PROBLEM TO WORK ON:
Continue the passage about same-sex couples in children's literature from the point where it stops.

ARTICLE:

To fully understand the complexities of the representations of same-sex couples in children’s literature, it is important to position them within the cultural contexts in which they are produced as well as read. People who identify as Lesbian, Gay, Bisexual, Transgender and Queer (LGBTQ) are all a part of society, not apart from society, and are central to many children’s lives, be that as teachers, parents, aunts, uncles, doctors, nurses, the person that passes them on the street and – more significantly – as themselves or their classmates. Therefore it is surprising that the number of books for young people that explicitly represent LGBTQ characters or same-sex couples is limited. When such representations do appear, the majority are present in the two extremes of children’s fiction – picturebooks for the very young that deal with same-sex parent families, and young adult texts that often engage with characters telling people about their sexuality and falling in love for the first time.

MATERIAL SUPPLIED:

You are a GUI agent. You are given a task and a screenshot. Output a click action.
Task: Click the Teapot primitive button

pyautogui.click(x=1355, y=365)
==
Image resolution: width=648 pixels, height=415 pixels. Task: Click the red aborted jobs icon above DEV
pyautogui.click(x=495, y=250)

TASK RESULT:
Many critics have examined same-sex relationships in classic children’s texts such as Thomas Hughes’s Tom Brown’s School Days (1857) and Louisa May Alcott’s Little Women (1868–9). However, one of the first books for children to engage directly with a same-sex relationship, in our current understanding of the term, was John Donovan’s 1969 novel, I’ll Get There: It Better Be Worth the Trip. Published in the US, this groundbreaking novel follows 13-year-old Davy as he tries to come to terms with the death of his grandmother, his move from Boston to New York City and growing up. At one stage in the story, Davy and his friend Altschuler kiss and ‘make out’, and Donovan beautifully captures the 13-year-old’s confusion around his sexuality. Davy alerts the reader to the strange feelings in his body and how good it felt to be intimate with his best friend, while simultaneously questioning what has happened within the context of the expectations of his father, his mother and society more generally. Later, when Davy’s mother discovers the boys asleep together, she asks if something has happened between them, using the term ‘unnatural’, to which he responds, ‘What do you mean “unnatural”?’ The contemporary reception of the text demonstrates an interesting division amongst critics: some praised it for its apparent celebration of homosexual experience; others praised it for its apparent condemnation of homosexuality; while some reviewers lamented that it did not go far enough in representing the same-sex experience in a positive light. The fact that Davy’s friend Altschuler, his mentor and guide throughout the story, has no problem with what has happened between them would suggest, overall, that the book represents same-sex experience in positive terms. Saying that, it should be noted that the age of the protagonists might still be an issue: the cover of the 40-anniversary edition from Firstflux Publishers features images of two boys much older than 13, which gives the impression that the text is suited to a more mature young adult audience, something which belies the actual content.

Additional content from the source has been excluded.